ロピニロール24時間徐放性製剤:進行期パーキンソン病における無作為化対照試験
Ropinirole 24-hour prolonged release: randomized, controlled study in advanced Parkinson disease.
R. Pahwa, M. A. Stacy, S. A. Factor, K. E. Lyons, F. Stocchi, B. P. Hersh, L. W. Elmer, D. D. Truong, N. L. Earl; EASE-PD Adjunct Study Investigators
University of Kansas Medical Center, Kansas City, USA.

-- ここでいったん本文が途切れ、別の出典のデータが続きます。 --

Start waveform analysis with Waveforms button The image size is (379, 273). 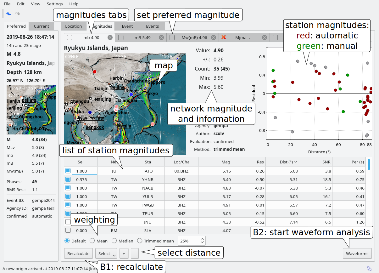(x=357, y=253)
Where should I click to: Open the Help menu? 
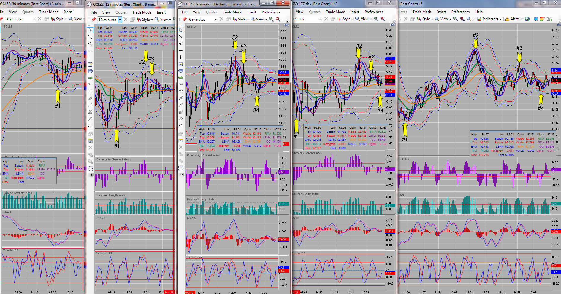pyautogui.click(x=479, y=12)
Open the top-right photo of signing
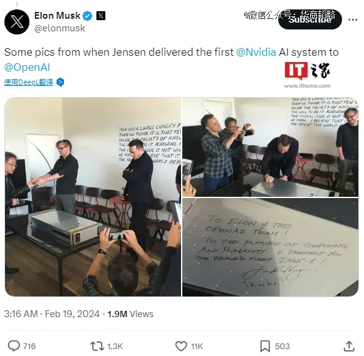The width and height of the screenshot is (364, 356). [x=270, y=147]

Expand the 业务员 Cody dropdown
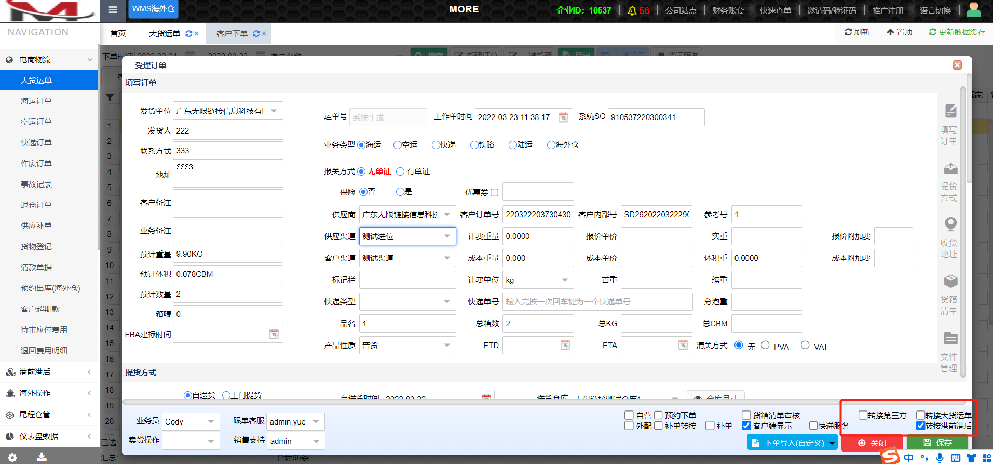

Neurology. 2007 Apr 3;68(14):1108-15.
目的
パーキンソン病(PD)患者で運動機能の変動を有する症例におけるレボドパの補助薬としてのロピニロール24時間徐放性製剤(ロピニロール24-hour)の有効性を検討した。
方法
24週間の二重盲検プラセボ対照比較試験において、PD患者393例をロピニロール24-hour群(n=202)またはプラセボ群(n=191)に無作為に割り付けた。主要評価項目は一日の「オフ」の時間の短縮とした。
結果
24週目において、ロピニロール24-hourの平均投与量は18.8mg/日で、レボドパの1日投与量は平均で278mg減少した。ロピニロール24-hour群における毎日の「オフ」の時間は平均で2.1時間短縮したが、プラセボ群での短縮は0.3時間であった。毎日の「オン」の時間および厄介なジスキネジアのない「オン」の時間とその割合の変化、パーキンソン病統一スケール(UPDRS)の日常生活動作に関する部分および運動能力検査に関する部分、Beckうつ病自己評価尺度II、PDQ-39のサブスケール(運動性、日常生活活動、情緒安定性、不名誉およびコミュニケーション)、およびPD睡眠評価尺度等で評価された副次的項目は、ロピニロール24-hourにより24週間目に有意に改善した。ロピニロール24-hourの最も一般的な有害事象(AE)は、ジスキネジア、悪心、めまい、傾眠、幻覚および起立性低血圧で、これらの有害事象により実薬群とプラセボ群の両方で5%の脱落が発生した。
結論
ロピニロール24-hourは、レボドパで最適には制御されなかったパーキンソン病(PD)の患者に対する補助療法として有効であり、忍容性も良好であった。ロピニロール24-hourは、補助薬としてレボドパ用量の減少を可能にすると同時に、運動性および非運動性両方のPD症状の改善をもたらした。
コメント
非麦角系ドパミン受容体作動薬であるロピニロール除放性製剤の併用が、レボドパ療法で今ひとつうまくコントロールされていないパーキンソン病患者の「オフ」時間の短縮とレボドパ量の減少をもたらし、有効であったという論文である(投与量は若干多めではあるが)。日本ではロピニロール速放性製剤が昨年12月に発売開始になったばかりで、除放性製剤は治験中である。本論文と直接は関係ないが、麦角系ドパミン受容体作動薬が、大量使用した場合に出現すると言われている心弁膜疾患等の有害事象のため使い難くなりつつある昨今、ロピニロール速放性製剤は今後使用の機会が増えてくる薬剤と考えられる。